Source extract –
==================================================
Distributional Analysis — Statistical Tests & Output Matrix

v2.4.0 | Report Errata

docs development docs development

Before any model is trained, the Technical SME examines the data for bias through distributional analysis. This analysis computes the distribution of each feature across protected characteristic subgroups, identifying significant differences that may indicate historical disparities the model would learn and perpetuate.

For categorical features, the chi-squared test of independence tests whether the feature’s distribution is independent of the protected characteristic. For continuous features, the Kolmogorov-Smirnov test compares cumulative distribution functions across subgroups, and the Mann-Whitney U test detects location shifts where one subgroup’s values are systematically higher or lower. The analysis should cover every feature, not only those the team suspects are problematic.

The practical output is a matrix: features on one axis, protected characteristics on the other, with each cell showing the test statistic and p-value. Features with statistically significant distributional differences (p < 0.05 after correction for multiple comparisons) are flagged for further investigation. Bonferroni correction is the simplest approach, controlling the family-wise error rate. In high-dimensional feature spaces where the number of comparisons is large, Bonferroni becomes excessively conservative and may cause genuine distributional differences to be missed; the Benjamini-Hochberg procedure (controlling the false discovery rate) is a well-accepted alternative in such cases. The chosen correction method must be documented alongside its rationale. ydata-profiling (formerly Pandas Profiling) automates this for tabular datasets, producing an HTML report with correlation matrices and distribution comparisons.
==================================================
Entries provided –
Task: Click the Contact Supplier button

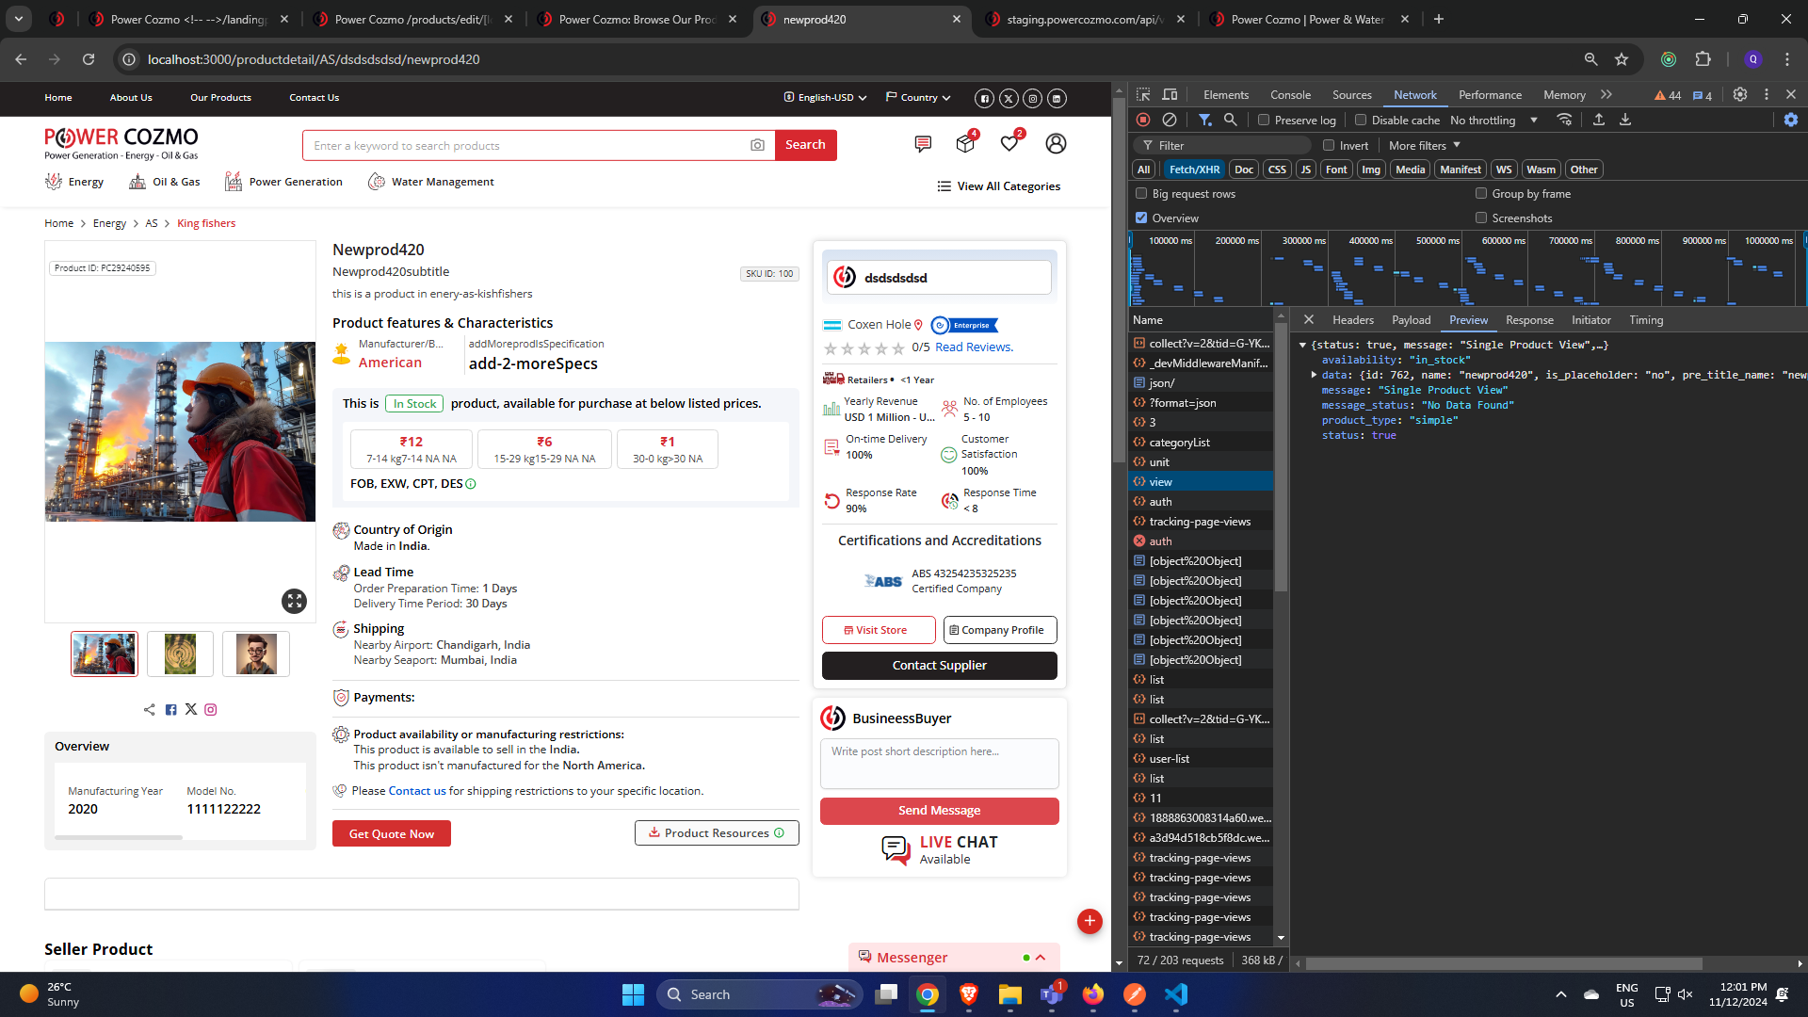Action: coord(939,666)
==================================================
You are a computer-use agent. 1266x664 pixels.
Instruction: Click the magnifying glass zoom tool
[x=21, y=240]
==================================================
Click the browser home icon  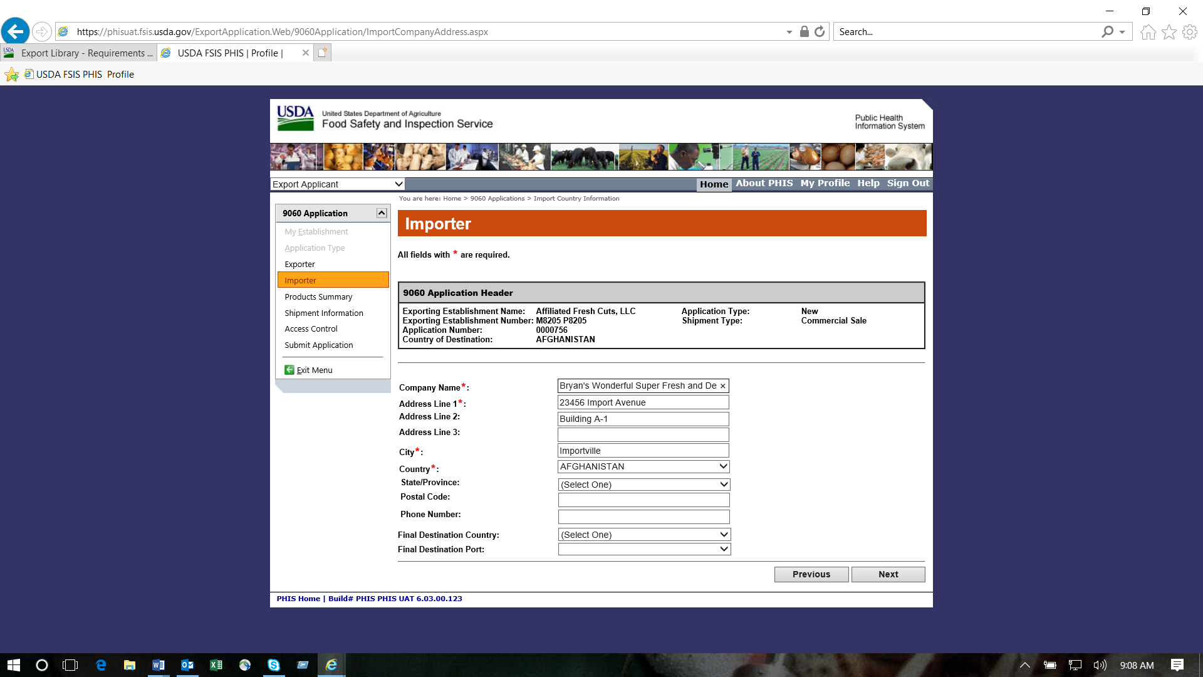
==================================================
Task set –
1 – Name every statistical test that the page on distributional analysis describes for comparing feature distributions across subgroups.
2 – Pick up the page on distributional analysis after its last sentence and extend it with a further passage.

Task-by-task results –
1 –
- Chi-squared test of independence
- Kolmogorov-Smirnov test
- Mann-Whitney U test

2 –
Flagged features require a documented assessment: is the distributional difference an artefact of historical disparity that the model should not learn, or is it a legitimate difference that the model should capture? A recruitment dataset where female applicants have systematically lower years of experience due to historical workforce participation patterns contains a distributional difference that, if weighted heavily by the model, would reproduce that disparity. The Technical SME’s assessment of each flagged feature is retained as a Module 4 artefact.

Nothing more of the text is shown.